I’m pretty sure we’ve all run into a situation where a recipe calls for a large egg, and we aren’t sure what that really means. What constitutes a large egg? Is it based on its weight or how it compares to the size of your hand? What if you’re in a different country and a large egg in the US is an extra-large egg in another?

It can be frustrating when you don’t know whether your egg will fit a recipe. While different-sized eggs can be more of a nuisance than a benefit when baking, look at it on the bright side. Bigger Bolder Baking is made up of all you Bold Bakers who come from different places, and that inevitably means different-sized eggs – it’s all about working with what you have and being flexible! 

There are so many factors that can contribute to different egg sizes, but don’t worry – we’ve you covered! Since one of the biggest questions we receive in the comments is which eggs to use and their exact measurements, we’ve decided to create this Complete Guide to Different Egg Sizes. Best of all, we’ve included a FREE egg measurement chart for your convenience!
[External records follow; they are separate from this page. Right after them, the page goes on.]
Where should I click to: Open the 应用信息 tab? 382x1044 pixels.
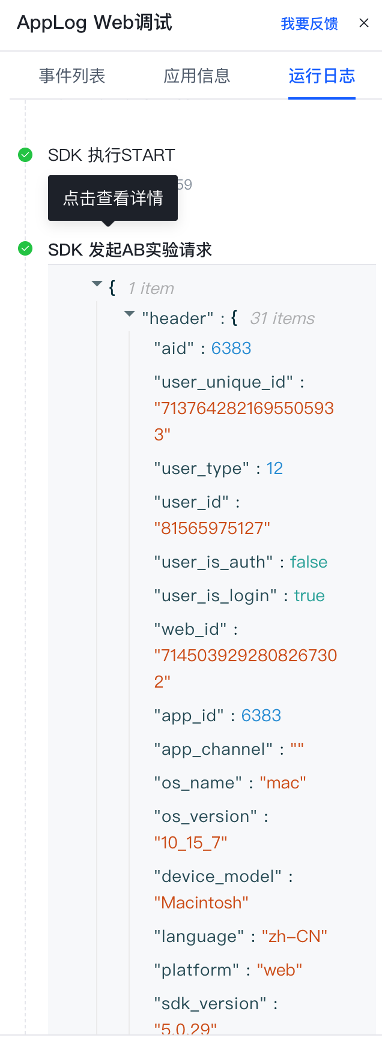[x=197, y=76]
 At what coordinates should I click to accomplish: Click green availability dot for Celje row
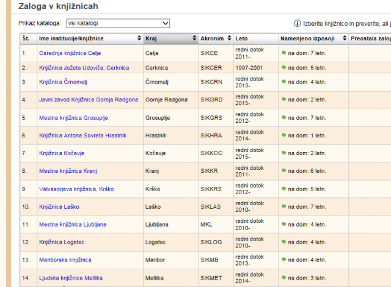pyautogui.click(x=284, y=53)
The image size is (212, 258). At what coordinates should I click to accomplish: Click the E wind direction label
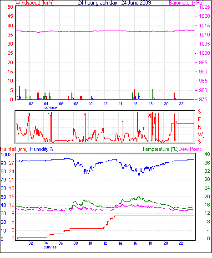pos(199,119)
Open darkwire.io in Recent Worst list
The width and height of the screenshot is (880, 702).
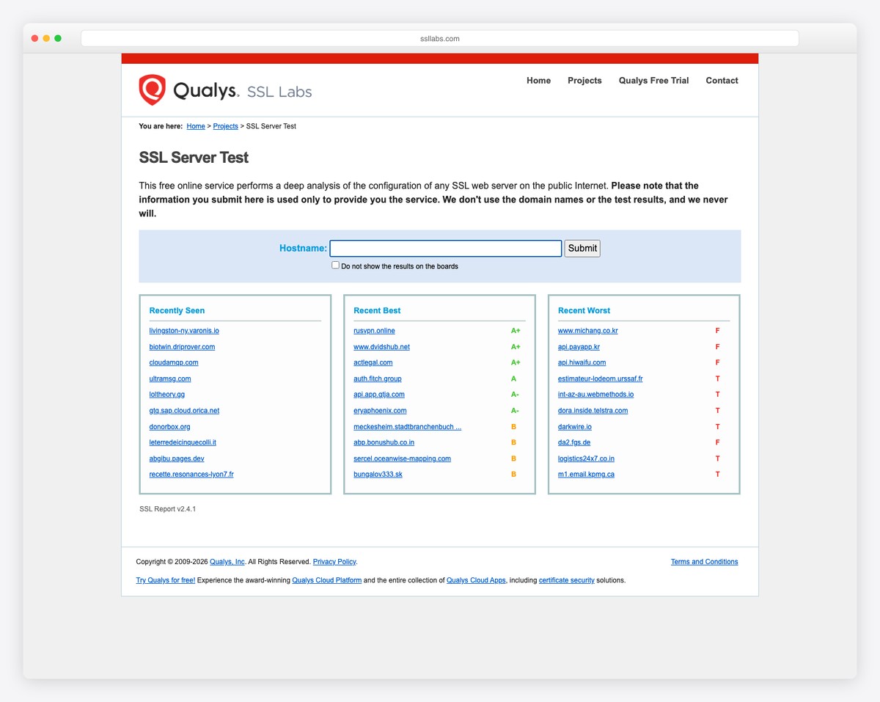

Top down shot of eggs in a holder

Why Are There Different Egg Sizes?

According to Nellie’s Free Range, eggs come in all shapes and sizes, but depending on the following factors, they may vary:

  • Hen age: Young hens tend to lay smaller eggs at the beginning of their laying. In their prime, they typically lay medium to large-sized eggs.
  • Hen breed: Generally, larger hens lay large eggs, but some hens are bred to lay large eggs. Fun Fact: Breeds such as Minorca and Leghorn are known to lay jumbo-sized white eggs!
  • Time of year: During colder seasons, hens usually lay smaller eggs, as their production naturally slows.

How Eggs Are Classified

Egg sizes are usually determined based on their weight class from smallest to largest: Peewee, Small, Medium, Large, Extra Large, and Jumbo. However, these sizes can vary from country to country. Here is a handy Egg Weight by Size (In the Shell) Chart that spans various countries and size classifications.
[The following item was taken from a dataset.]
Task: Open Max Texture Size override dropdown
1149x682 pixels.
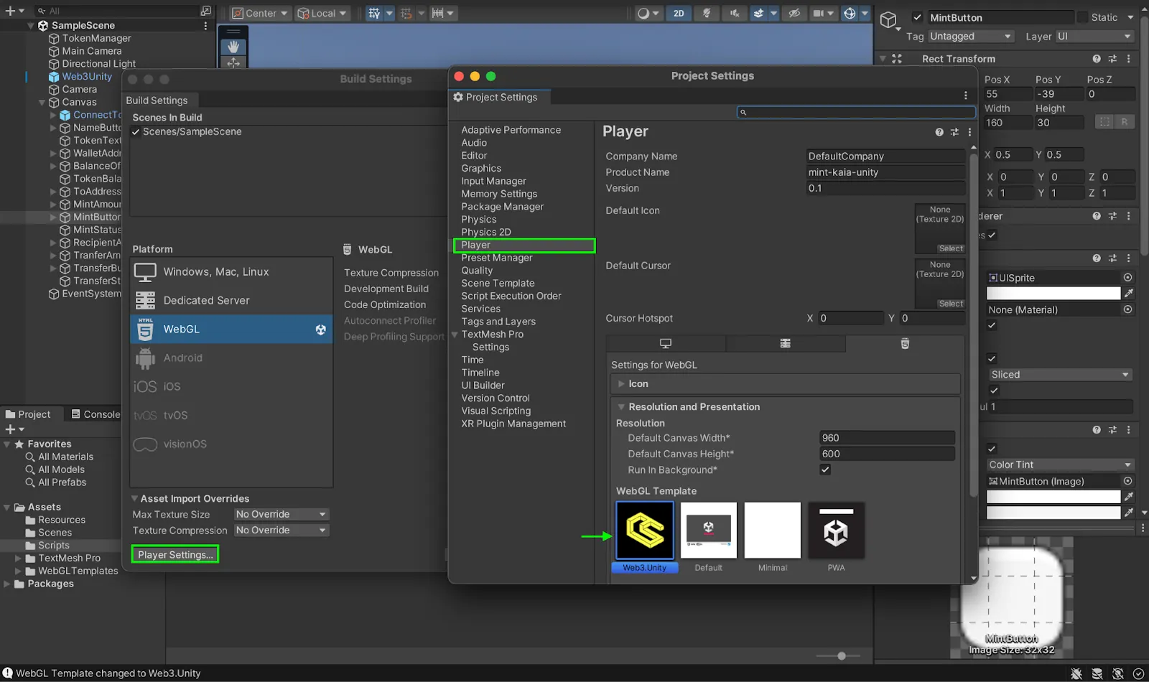Action: 281,514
Egg Weight By Size Chart featuring various sizes, weights, and locations of eggs.
Click the image to download and save it to your computer.

Don’t worry if you don’t see your country’s egg measurements on the chart. If this is the case, you can simply take out a kitchen scale and weigh your eggs. All of the eggs used in our recipes are from the US, so if the recipe calls for a large egg, find an egg that’s around the same weight!

How To Best Weigh Your Eggs

Eggs are composed of three main components: the clear white albumen (approximately 60% of total weight of the egg), the yellow yolk (approximately 30%), and the shell (approximately 10%).

The egg weights in the chart above include the weight of the shell. Therefore, you can weigh your eggs just as they are in the shell. However, if you’re interested in seeing egg weights without the shell, feel free to press on the links to your country’s egg measurements to learn more. I highly recommend using a kitchen scale for the most accurate measurements of your eggs.

Place a bowl on top of your kitchen scale, and tare it or zero out the weight. Then, add your egg to weigh. Most kitchen scales can weigh in both grams and ounces, but if you don’t have an option in grams, use this converter.

Egg holder with eggs.

Using The Wrong Egg Size

Yes! Egg size changes the taste and texture of your baked goods since it alters the liquid measurements in your recipes.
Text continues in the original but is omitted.